READING TEXT:
____________________

Interesting tidbits, observations and impressions from the trip to Namibia

Interesting tidbits, observations and impressions from the trip to Namibia

As always, I had the honor of meeting a bunch of locals, despite my plan to drag myself along some insane gorgeous chunk of nature’s oddity alone with my thoughts. The words cannot describe how good and comfortable I felt in this environment, which has nothing to do with my comfort zone – it was quite hot and I exposed myself to strenuous activities in that climate. It was so worth it that I am sure I will return.

The people

The locals are incredibly cordial and open in communication, and they do not even try to refrain from starting conversations. Their knowledge of the English language is above average in almost any country I have ever visited (except maybe Norway or other scandi-countries); the vocabulary is rich and incredibly opulent in volume. They are aware of their country’s rare and unique beauty and very proud to be living in it. They are also very used to tourists and try hard to keep us happy. Even a small bit of this positivity would be enough for me, to be honest, there is no need for excessively excessive – even though genuine – politeness.

____________________

COMPLETE THE FOLLOWING:
- 1) In the section of the Namibia travel account headed "The people," list each observation the writer makes about the locals, one for each sentence of that section.
- 2) Answer these questions using the Namibia travel account:
(a) What two conditions placed the environment outside the writer's comfort zone?
(b) Which country does the writer name as a possible exception when comparing the locals' English?
(c) What is the writer sure of doing in the future?
- 3) Extend the Namibia travel account by continuing from its final sentence.

DATA PROVIDED:

____________________

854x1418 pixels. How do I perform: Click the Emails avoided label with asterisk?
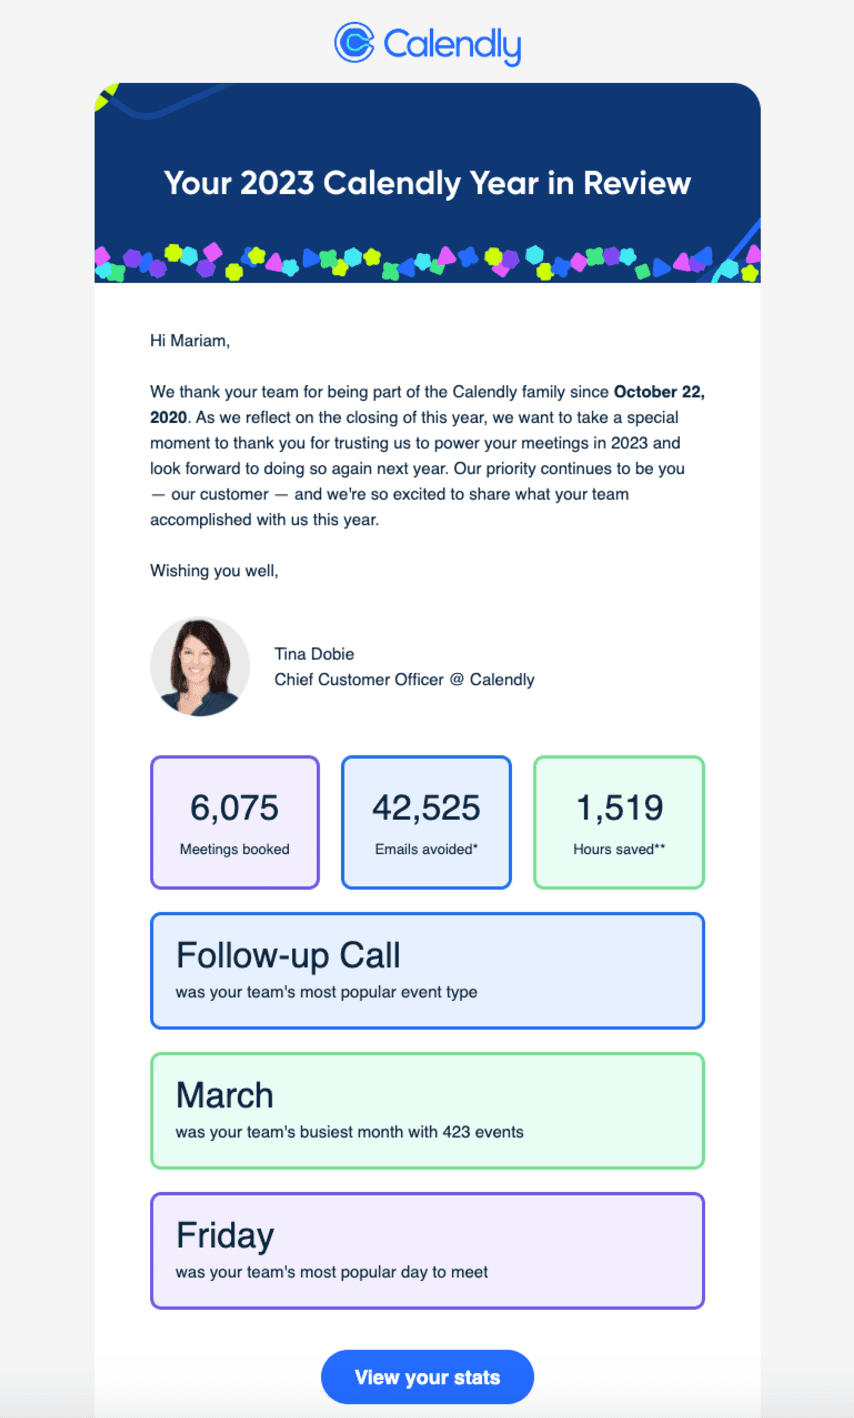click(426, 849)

____________________

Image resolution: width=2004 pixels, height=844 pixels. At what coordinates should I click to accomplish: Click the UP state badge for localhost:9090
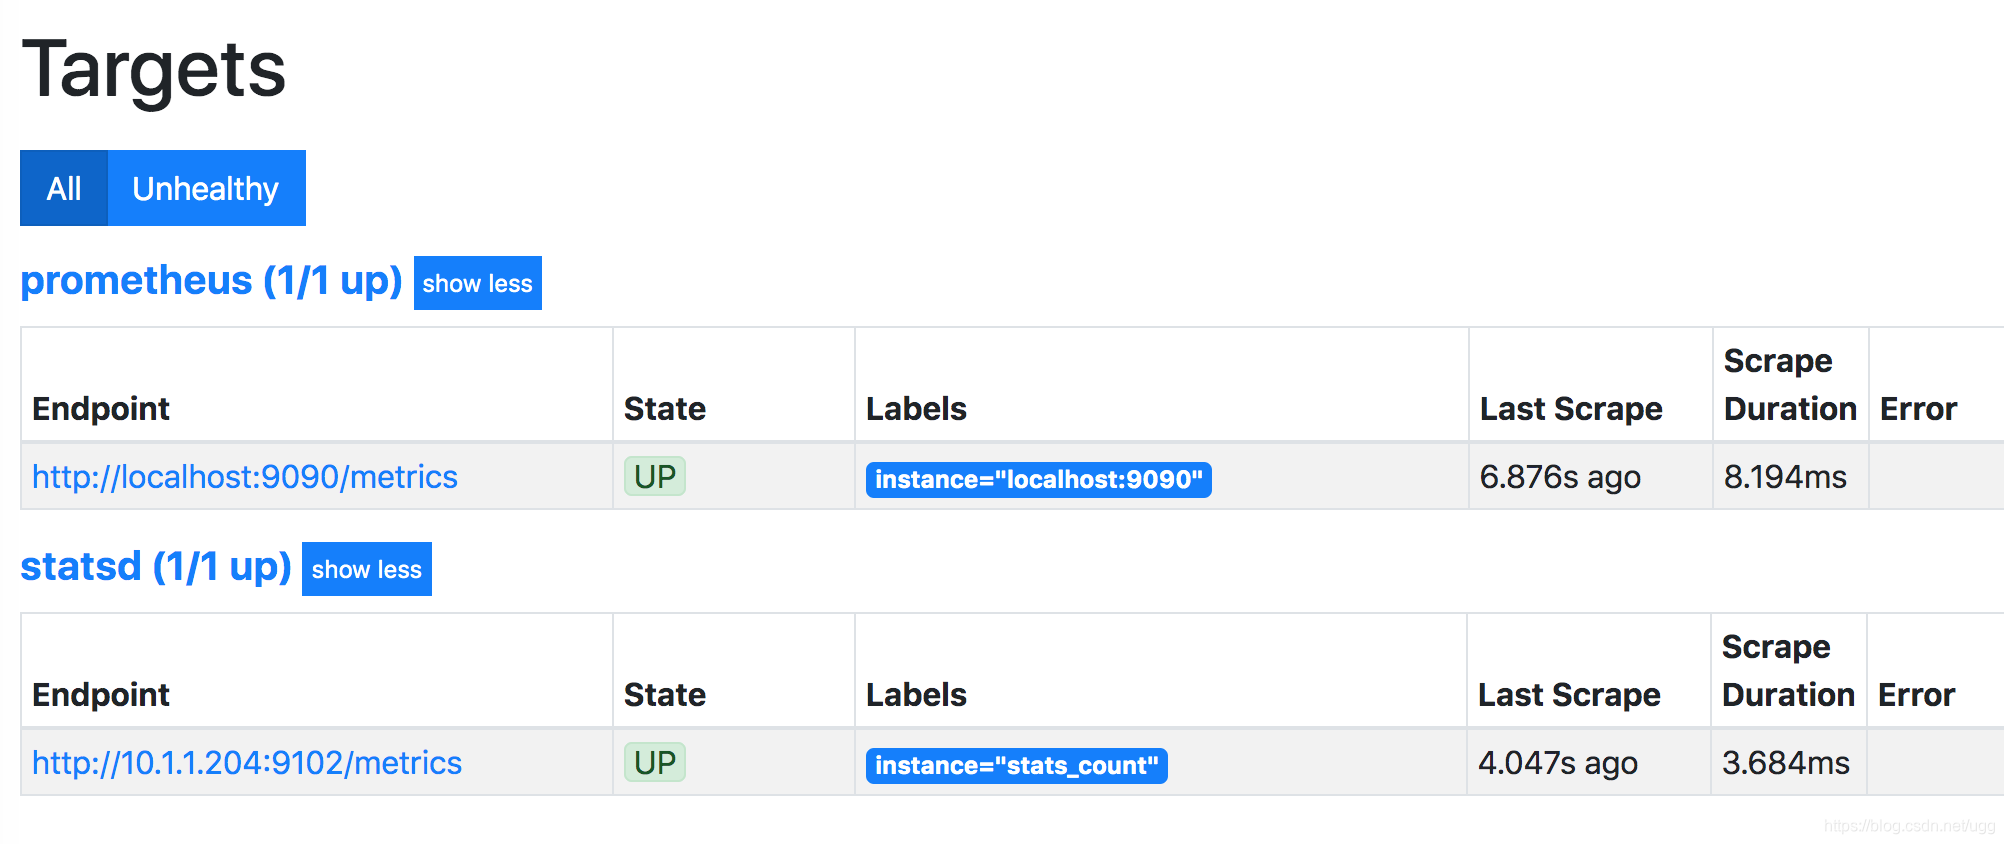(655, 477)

____________________

RESPONSES IN ORDER:
- 1)
- They are incredibly cordial and open in communication and do not refrain from starting conversations.
- Their English is above average compared with almost any country the writer has visited, with a rich and opulent vocabulary.
- They are aware of their country's rare and unique beauty and very proud to live in it.
- They are very used to tourists and try hard to keep them happy.
- Their politeness is genuine but excessive.

- 2)
(a) The weather was quite hot, and the writer took on strenuous activities in that climate.
(b) Norway, along with other Scandinavian countries.
(c) Returning to Namibia.

- 3)
Safety

I was alone quite a lot. Being exposed to the elements around me and possibly venomous fauna was an endlessly bigger threat than any hypothetical contact with humans. There were moments when I felt a bit off, but I would assign this more to my own inner and projected fears than the actual external threat.

Addis Abeba, Ethiopia

I had layovers in Addis Abeba. The city is E N O R M O U S and the airport is like a small country itself. This is one of the massive hub types of airports, such as Istanbul, as it is a gateway to many african countries. The endless ocean of passengers coming from all possible directions felt almost intimidating.

Here, in Addis Abeba, I have seen the first african dawn.

Crossing the equatorial line

This was a personal milestone.

SPF 50

I prefer myself as pale as I can be, and any tan on my skin is unwanted. If I could be even paler, I’d accept that in an instant. Staying pale, and even more important, pale with no streaks from clothes is of the utmost importance, so using an SPF like cream cheese on bread was an everyday activity. I chose a random drugstore SPF 50 spray type of cream for babies and came home like I wanted. Highly recommended for desert hikes.

Eating locally

I did not spend a lot of time exploring the local cuisine due to the extensive kilometers which I crossed, which I regret in a way, but all I did eat was extremely tasty and worth recommending.

I would like to mention the Arebbusch restaurant in Windhoek (it is perceived as a white ppl’s place to eat, yes, I am a cliche) with very good prices for what was brought to the table.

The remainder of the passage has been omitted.